Scientific classification
- Kingdom: Animalia
- Phylum: Chordata
- Class: Amphibia
- Order: Anura
- Family: Hylidae
- Genus: Scinax
- Species: S. fuscomarginatus
- Binomial name: Scinax fuscomarginatus (A. Lutz, 1925)
- Synonyms: Hyla fuscomarginata Lutz, 1925 ; Hyla parkeri Gaige, 1929 ; Ololygon fuscomarginata (Lutz, 1925) ; Ololygon parkeri (Gaige, 1929) ; Ololygon trilineata Hoogmoed and Gorzula, 1979 ; Scinax fuscomarginata (Lutz, 1925) ; Scinax parkeri (Gaige, 1929) ; Scinax trilineatus (Hoogmoed and Gorzula, 1979) ; Scinax lutzorum Woitovicz-Cardoso and Pombal, 2010 ; Scinax pusillus Pombal, Bilate, Gambale, Signorelli, and Bastos, 2011 ;

= Scinax fuscomarginatus =

- Authority: (A. Lutz, 1925)
- Conservation status: LC

Species of frog

Scinax fuscomarginatus is a species of frog in the family Hylidae.

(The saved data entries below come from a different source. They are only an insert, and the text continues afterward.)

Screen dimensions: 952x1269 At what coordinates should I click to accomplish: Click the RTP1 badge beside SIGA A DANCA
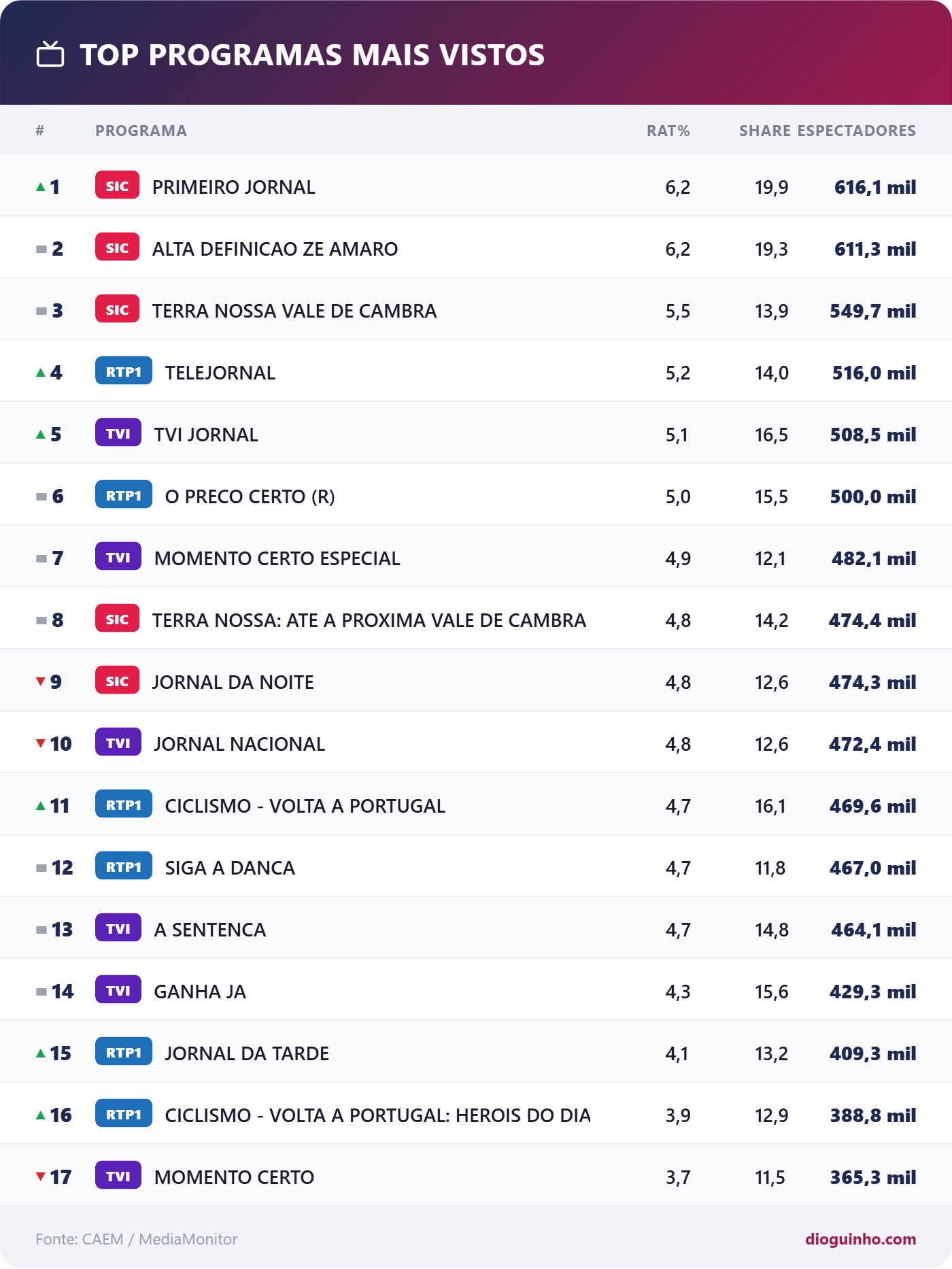click(124, 866)
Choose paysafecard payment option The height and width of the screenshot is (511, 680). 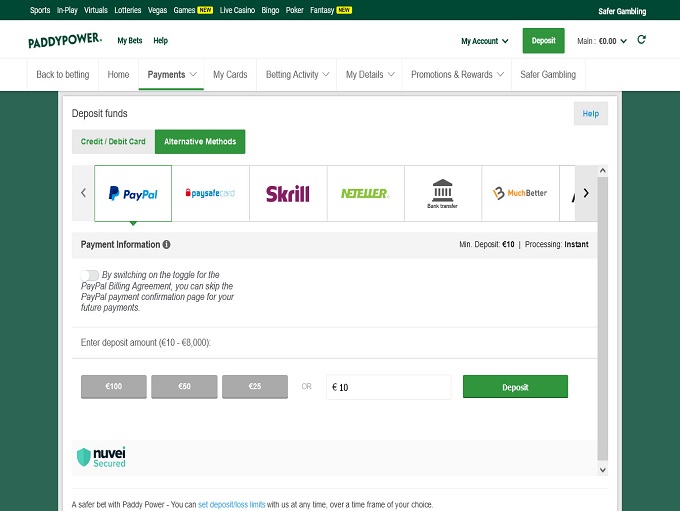[210, 193]
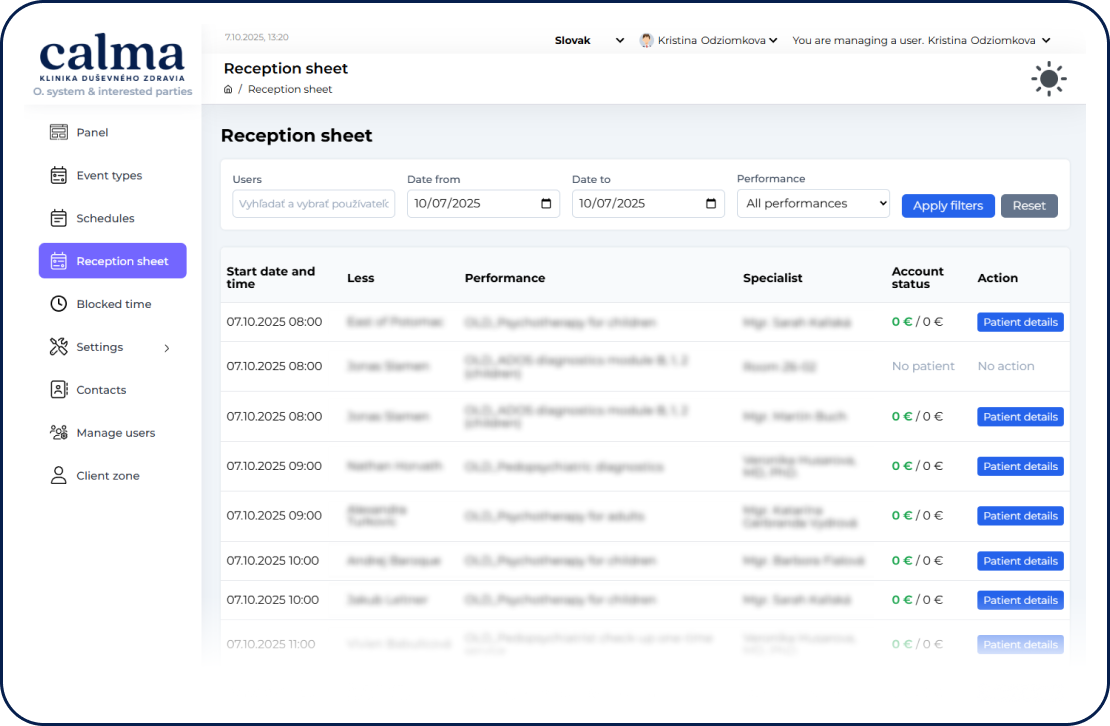
Task: Open the Date from calendar picker
Action: [x=546, y=204]
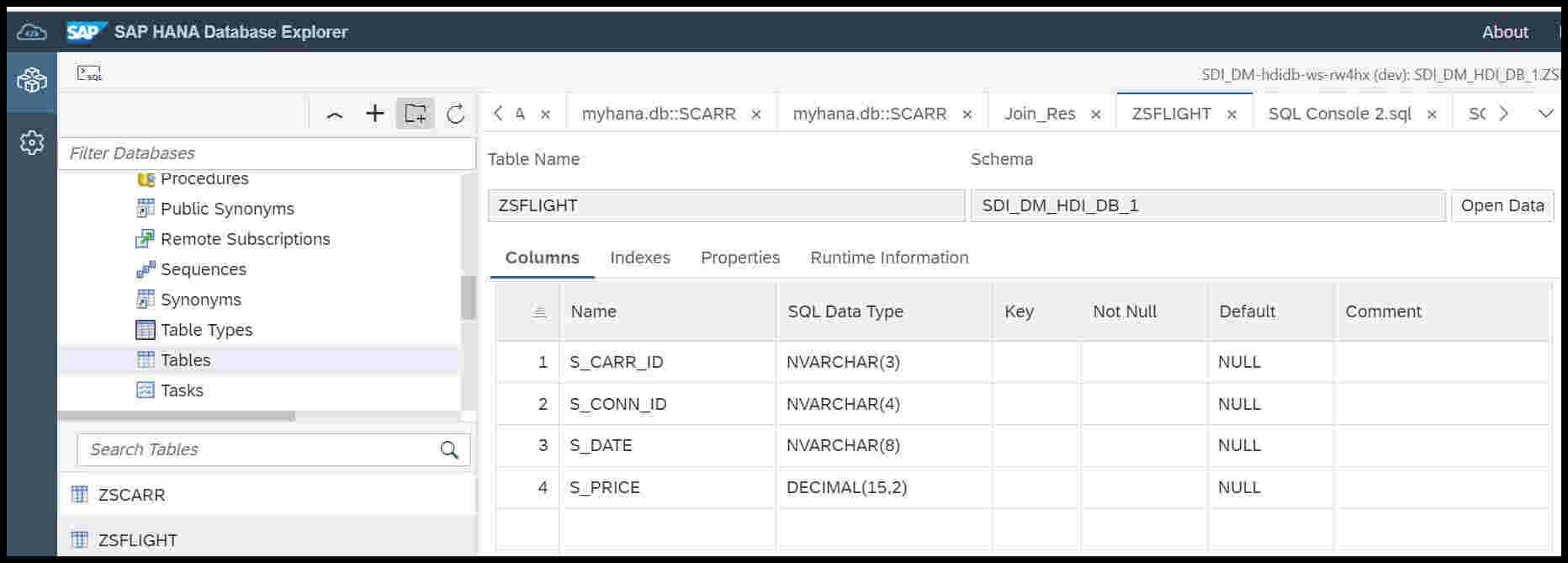Select the ZSCARR table in the list
The image size is (1568, 563).
pyautogui.click(x=130, y=495)
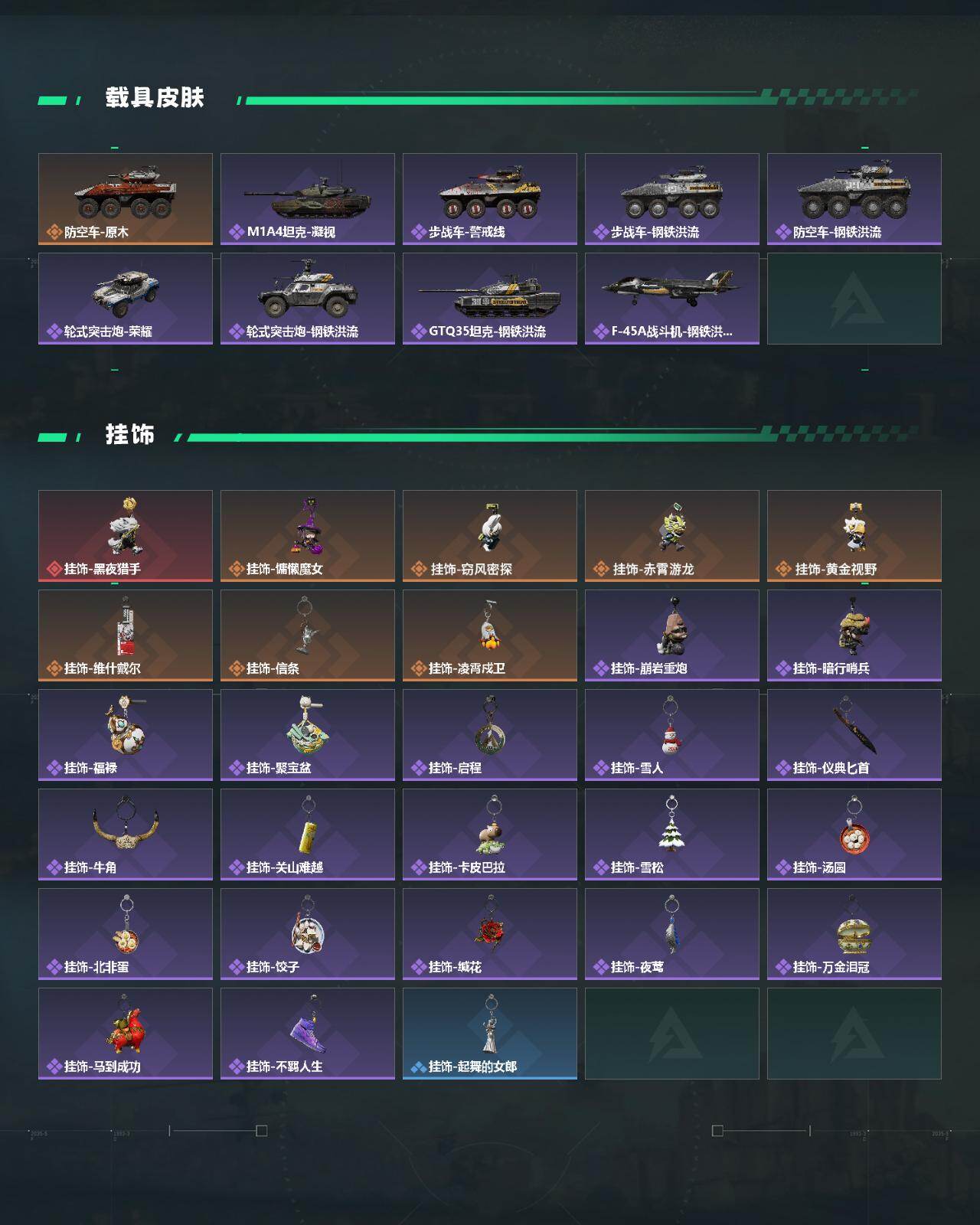
Task: Pick the 挂饰-雪人 snowman charm
Action: 672,735
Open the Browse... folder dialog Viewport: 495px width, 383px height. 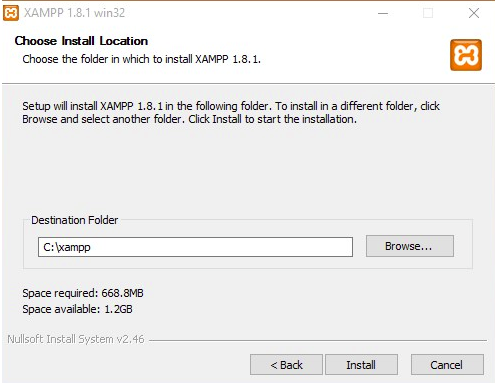click(410, 246)
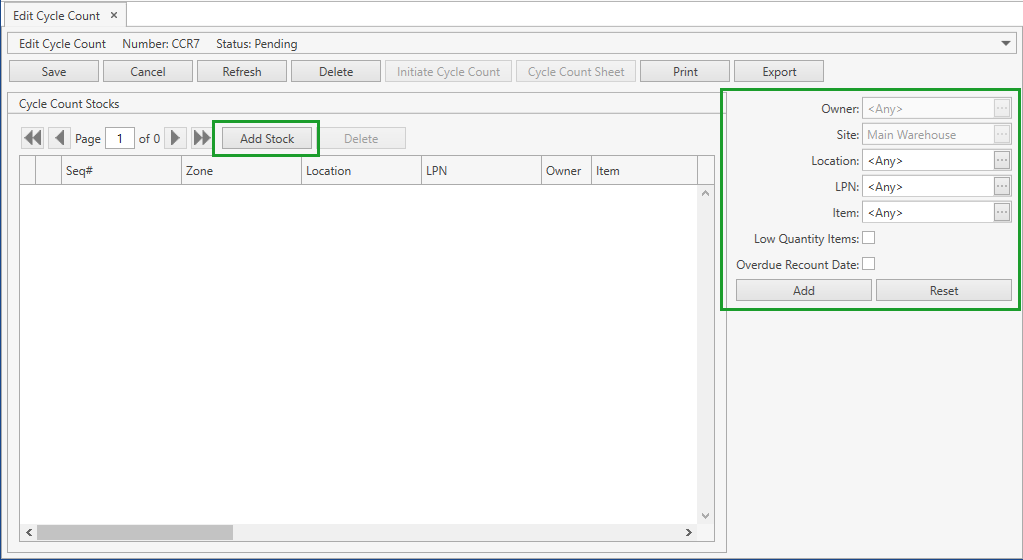Go to first page of stocks
This screenshot has width=1023, height=560.
click(x=32, y=139)
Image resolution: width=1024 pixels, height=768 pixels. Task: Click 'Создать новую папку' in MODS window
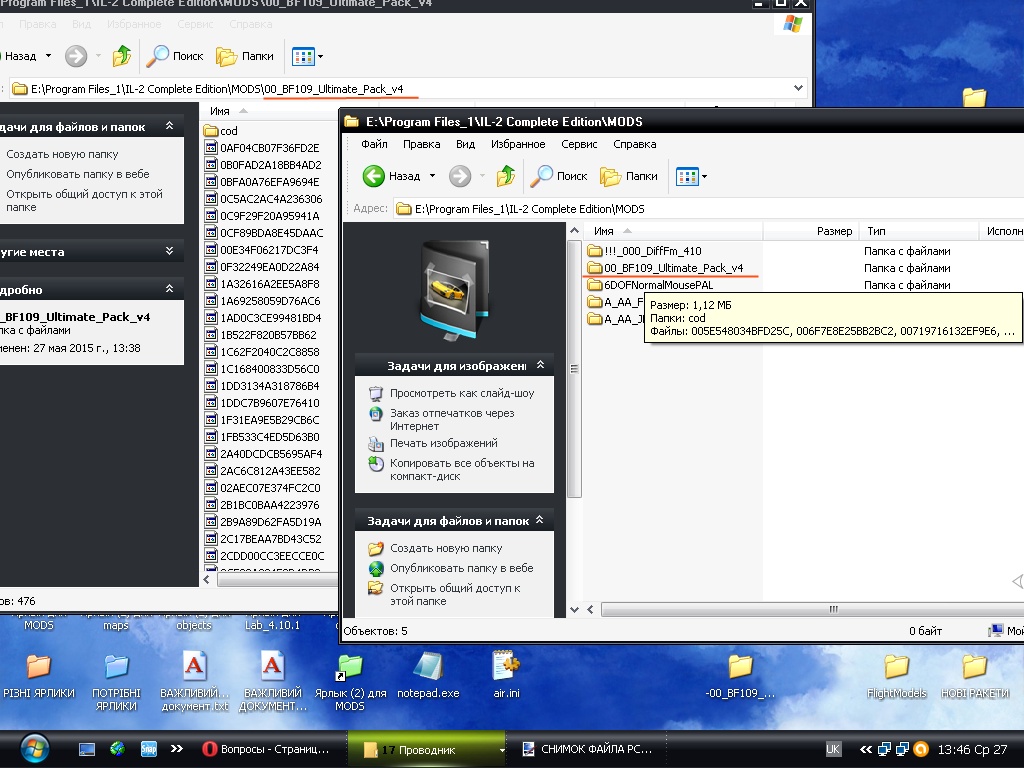[x=446, y=548]
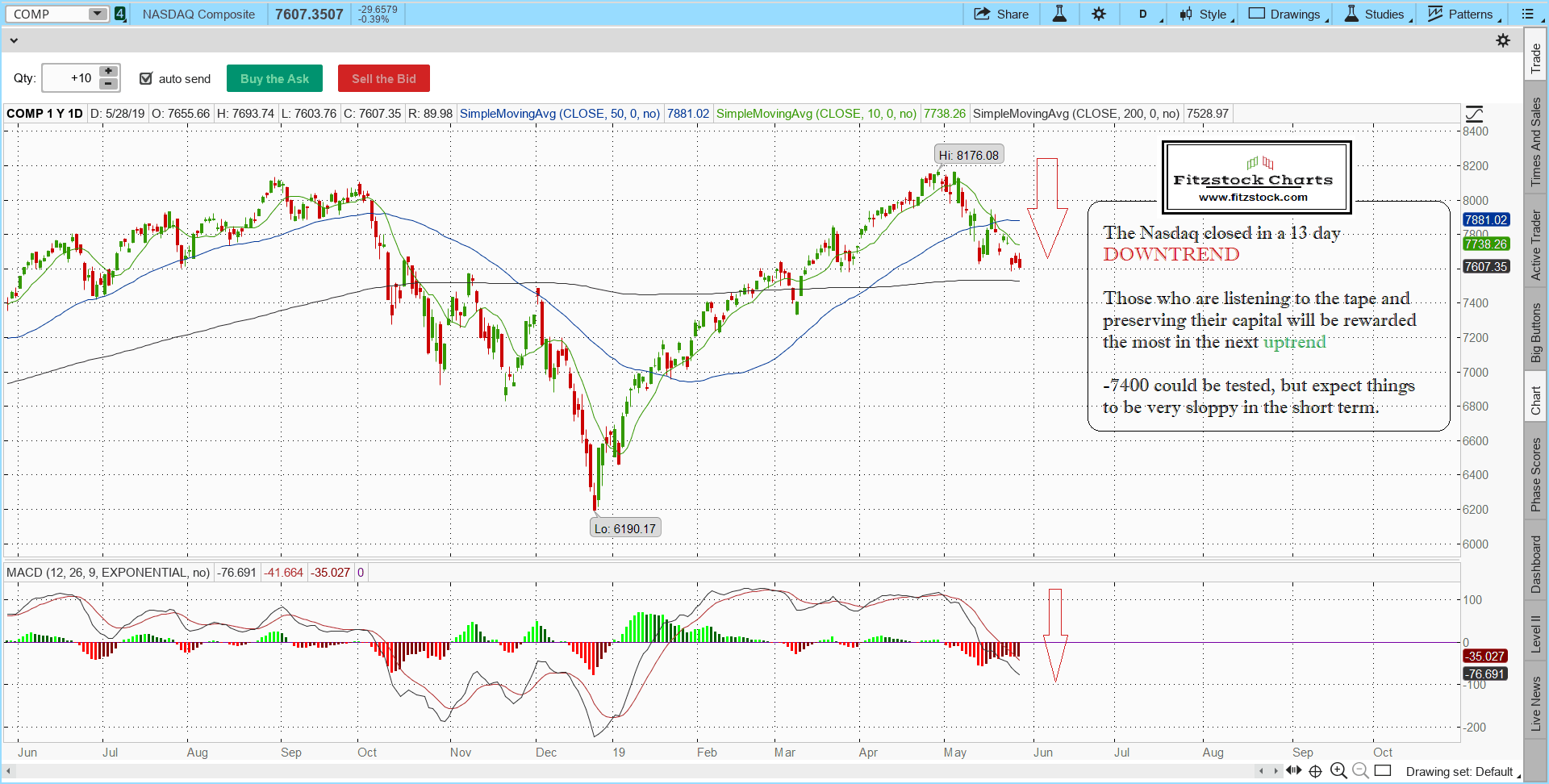This screenshot has width=1549, height=784.
Task: Switch to the Active Trader tab
Action: click(x=1535, y=245)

It is found in northwestern Argentina, Paraguay, eastern Bolivia, southern, central, and eastern Brazil, and in scattered localities in the lowlands of eastern Venezuela and savannas of Guyana and southern Suriname as well as adjacent Brazil. As currently defined, it is one of the most widespread Neotropical frogs; the northernmost records refer to what was formerly recognized as Scinax trilineatus. Common name brown-bordered snouted treefrog has been coined for this species.

==Taxonomy==
Scinax fuscomarginatus, as currently defined, consists of what until 2014 were recognized as separate but morphologically similar species. Based on genetic data and the lack of morphological or advertisement call characteristics that could separate the species, Scinax parkeri, Scinax trilineatus, Scinax lutzorum, and Scinax pusillus are now regarded as synonyms of Scinax fuscomarginatus.

==Description==
Adult males measure 16–27 mm in snout–vent length. The snout is subelliptical in dorsal view. The head is longer than it is wide. The tympanum is small and not very distinct; its upper part is hidden by the supra-tympanic fold. The fingers are short and bear elliptical discs; there is some reduced webbing. The toes are slender and bear elliptical discs; the degree of webbing varies but is more developed than in fingers. The dorsum (in preservative) is light brown with a pattern of brown dorso-lateral stripes in combination with a median line and an inter-ocular stripe that show great variability among individuals. The chest and the belly are immaculate or finely pointed.

Males have a large, subgular vocal sac. The male advertisement call a single multi-pulsed note with modulated frequency. The note duration is 0.3–0.9 seconds and the dominant frequency is about 3780 Hz (range 2960–4590 Hz).

==Habitat and conservation==
Scinax fuscomarginatus occurs in open habitats of the Pantanal, Cerrado, Humid Chaco, Beni savanna, and Chiquitano dry forests, as well as in open habitat enclaves in the Atlantic and Amazon forests. It occurs at least up to 1000 m above sea level.

The IUCN assessment of the species from 2004 predates the major taxonomic revision that lead to recognizing a more widely distributed species than before. At the time of the IUCN assessment, no major threats to the species could be identified.